• Listed entries:
+++++
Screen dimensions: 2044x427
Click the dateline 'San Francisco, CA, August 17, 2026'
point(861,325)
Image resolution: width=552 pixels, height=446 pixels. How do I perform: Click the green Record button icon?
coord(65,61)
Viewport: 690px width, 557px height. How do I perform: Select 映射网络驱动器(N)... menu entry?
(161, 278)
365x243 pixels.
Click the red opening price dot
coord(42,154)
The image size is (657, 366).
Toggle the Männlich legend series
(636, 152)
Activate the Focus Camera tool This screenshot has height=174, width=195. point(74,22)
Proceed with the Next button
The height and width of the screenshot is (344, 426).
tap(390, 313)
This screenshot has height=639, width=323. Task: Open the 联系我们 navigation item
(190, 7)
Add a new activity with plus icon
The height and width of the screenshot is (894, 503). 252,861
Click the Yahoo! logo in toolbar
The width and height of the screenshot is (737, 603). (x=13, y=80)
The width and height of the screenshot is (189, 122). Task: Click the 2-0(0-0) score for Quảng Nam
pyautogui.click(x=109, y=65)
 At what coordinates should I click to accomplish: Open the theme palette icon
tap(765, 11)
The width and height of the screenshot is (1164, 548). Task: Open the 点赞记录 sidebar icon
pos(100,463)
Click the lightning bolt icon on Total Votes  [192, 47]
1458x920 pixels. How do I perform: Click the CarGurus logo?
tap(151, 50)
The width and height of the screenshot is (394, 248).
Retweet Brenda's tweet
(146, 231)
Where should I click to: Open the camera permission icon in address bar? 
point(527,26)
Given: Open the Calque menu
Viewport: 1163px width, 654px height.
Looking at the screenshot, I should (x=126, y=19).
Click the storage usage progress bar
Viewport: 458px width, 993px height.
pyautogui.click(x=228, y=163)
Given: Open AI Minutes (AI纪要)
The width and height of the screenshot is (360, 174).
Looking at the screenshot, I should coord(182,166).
+++++
• Objective: Copy the lines above verbatim, starting at the line containing "The width and height of the screenshot is (189, 122)." and ending at the line containing "tap(151, 50)", with both of those lines included.

• Result for this task:
The width and height of the screenshot is (189, 122). Task: Click the 2-0(0-0) score for Quảng Nam
pyautogui.click(x=109, y=65)
 At what coordinates should I click to accomplish: Open the theme palette icon
tap(765, 11)
The width and height of the screenshot is (1164, 548). Task: Open the 点赞记录 sidebar icon
pos(100,463)
Click the lightning bolt icon on Total Votes  [192, 47]
1458x920 pixels. How do I perform: Click the CarGurus logo?
tap(151, 50)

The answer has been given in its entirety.